Nach einem kurzen Besuch bei Babuschka gehe ich wieder mit Madina zum Leichtathletik. Es ist wieder sehr anstrengend, aber macht total Spaß. Alle sprechen Tadschikisch und da versteh ich außer ein paar zusammenhangsloser Wörter nichts. Ich kann mittlerweile aber schon Hallo, Tschüß, Danke, Stopp sagen. Und ein paar Wörter, die im Türkischen identisch sind. Nach dem Training gehen wir dann mit drei von Madinas Trainingsfreunden in „den Saal“, also das Fitnessstudio. Das gehört wohl dem Trainer. Der Weg ist weit und führt über einen Fliesenmarkt, einen verlassenen Basar und durch mehrere Häuser in einen kalten Kellerraum, der mit schönen Teppichen ausgelegt ist und auf zwei Mal 20 Quadratmetern ein paar Hanteln, Gewichte, Stangen und Plakate hat. Der Trainer zeigt uns ein paar Sachen und wir stemmen fleißig die Gewichte. Bei dem ganzen Essen ist Sport aber auch echt wichtig, puh.

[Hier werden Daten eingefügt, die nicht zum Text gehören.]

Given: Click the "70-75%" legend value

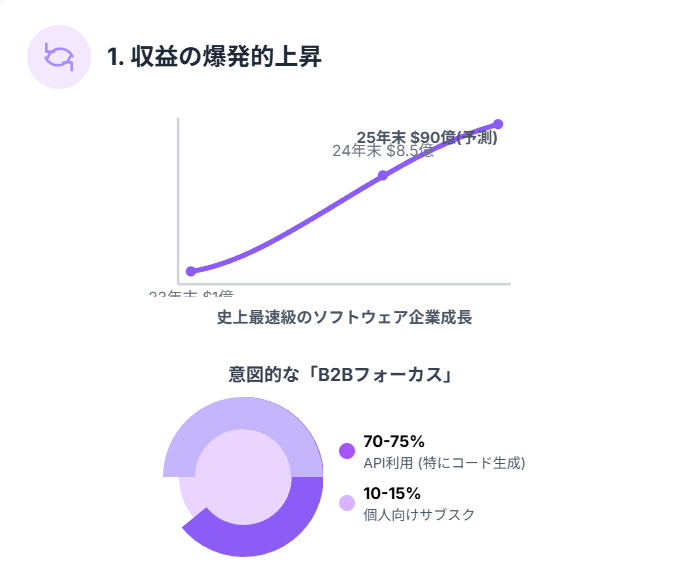Looking at the screenshot, I should [394, 441].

Anschließend geht’s wieder nach Hause, was nicht weit entfernt ist und nach dem Essen gehe ich auch recht zeitig ins Bett.

Heute Morgen bin ich mit wenig Muskelkater aufgestanden und habe mich gefragt, was ich denn heute wohl im Praktikum mache oder auch nicht mache. Volleyball werde ich wohl spielen, aber was ich im Unterricht mache, oder ob ich da überhaupt hingehen soll, keine Ahnung.

Das Problem löst sich aber irgendwie von selbst, als ich in der ersten und zweiten Stunde in einer sechsten Klasse hospitiere, ein Fragenspiel anleite und nach der Pause mit ihnen Galgenraten spiele, sie zu Haustieren und allem möglichen befrage und wir letzten Endes Yoga machen. Sie wollen mich einladen, am Montag zu ihrer Präsentation „Bücher in meinem Leben“ zu kommen. Dafür muss ich auch noch etwas vorbereiten! In der dritten und vierten Stunde kommen die beiden Schüler zu mir, die an der Deutscholympiade teilnehmen werden und wir üben mündliche Kommunikation. Sie sind echt klug und haben viel zu sagen, bei der „Blinden Bildbeschreibung“ hapert es dann aber. Sie sollen jeweils ein Bild malen und es uns dann beschreiben, ohne dass wir es sehen. Die Ergebnisse waren aber ganz lustig. Und die beiden sind echt motiviert, was total schön (und mir neu) ist. Die hören gar nicht mehr auf zu reden! Ich muss wieder an den Spanischunterricht denken, in dem wir nie wirklich gesprochen haben und weine (fast). Die beiden Süßen bedanken sich tausendfach und schon klopft der Sportlehrer an der Tür und holt Helen ab. Ich sage, dass ich eigentlich Essen möchte und er schenkt mir ein Bonbon und eine getrocknete Aprikose aus seiner Jackentasche. Na lecker, haha. Ich esse dann aber erst nach dem Volleyballspiel. Dieses Mal spielen wir richtig und alle sind motiviert. Ich bin in der Mannschaft mit nur Lehrern (keine Lehrerinnen) und wir spielen gegen die Schüler (keine Schülerinnen). Der Rest der Schüler guckt zu. Ich weiß nicht, ob das jemals passiert ist, dass da eine Frau mitgespielt hat. Das Spiel ist laut und es wird recht viel diskutiert. Sport ist aber echt kulturübergreifend ne. Die Regeln sind klar und es gibt Handzeichen für alles andere. Und so ein bisschen Russisch verstehe ich ja auch schon. Zur Not muss mir jemand übersetzen. Und oft wird auch Tadschikisch geredet.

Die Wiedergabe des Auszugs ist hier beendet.